ATOMIC bomb jokes broadcast on BBC quiz show QI have prompted an apology from the corporation after the Japanese embassy complained.

In an episode, screened before Christmas, panellists joked about the experience of Mitsubishi employee Tsutomu Yamaguchi, who survived both atom bomb strikes towards the end of the Second World War.

Presenter Stephen Fry described Yamaguchi, who was badly burned in the bombing of Hiroshima on 6 August, 1945, and was in Nagasaki when it was bombed three days later, as "the unluckiest man in the world".

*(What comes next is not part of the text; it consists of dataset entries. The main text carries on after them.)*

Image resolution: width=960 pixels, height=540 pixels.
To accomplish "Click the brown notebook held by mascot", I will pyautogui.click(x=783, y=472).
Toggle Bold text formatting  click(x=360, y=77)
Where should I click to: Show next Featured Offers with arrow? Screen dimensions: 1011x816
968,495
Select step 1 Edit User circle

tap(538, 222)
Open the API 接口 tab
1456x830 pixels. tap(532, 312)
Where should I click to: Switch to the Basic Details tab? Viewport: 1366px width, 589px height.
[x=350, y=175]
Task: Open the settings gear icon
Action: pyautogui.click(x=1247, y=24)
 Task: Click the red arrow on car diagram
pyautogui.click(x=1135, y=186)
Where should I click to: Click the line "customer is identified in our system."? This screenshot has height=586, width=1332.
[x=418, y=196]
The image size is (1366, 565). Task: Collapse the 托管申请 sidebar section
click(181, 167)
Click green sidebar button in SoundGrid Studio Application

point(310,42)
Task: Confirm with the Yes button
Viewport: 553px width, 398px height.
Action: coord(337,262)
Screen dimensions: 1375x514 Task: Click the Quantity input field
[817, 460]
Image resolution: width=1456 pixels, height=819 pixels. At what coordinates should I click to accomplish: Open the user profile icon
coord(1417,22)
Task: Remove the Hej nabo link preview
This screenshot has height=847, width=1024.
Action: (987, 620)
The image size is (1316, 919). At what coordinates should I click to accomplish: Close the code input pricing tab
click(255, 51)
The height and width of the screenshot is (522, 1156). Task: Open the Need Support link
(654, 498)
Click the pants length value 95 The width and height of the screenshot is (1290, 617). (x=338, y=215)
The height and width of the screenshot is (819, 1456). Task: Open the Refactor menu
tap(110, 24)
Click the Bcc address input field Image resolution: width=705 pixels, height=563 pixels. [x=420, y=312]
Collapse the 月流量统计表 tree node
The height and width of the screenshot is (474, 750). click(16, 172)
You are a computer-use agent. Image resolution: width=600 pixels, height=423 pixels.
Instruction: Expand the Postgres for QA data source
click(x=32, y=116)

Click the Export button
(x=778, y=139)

Around 200,000 Japanese people are estimated to have been killed in the bombings and Yamaguchi, who died last year at the age of 93, is the only person officially recognised by the Japanese government as having survived both.

He was in Hiroshima on a business trip when the first US bomb struck, leaving him with serious burns. The following day he returned by train to his home city of Nagasaki, which was bombed on 9 August.

In the episode, Fry asked panellists: "Now what is so lucky about the unluckiest man in the world?"

Comedian Alan Davies, guessing Yamaguchi's link to Hiroshima, said: "Bomb landed on him and bounced off?"

Panellist Rob Brydon added: "Is the glass half empty, is it half full? Either way it's radioactive. So don't drink it."

Japanese viewers who took offence at the quips reportedly contacted diplomatic staff in London and e-mailed the show.

The BBC said it received a letter from the Japanese embassy and would reply "shortly". "We are sorry for any offence caused," a spokesman added.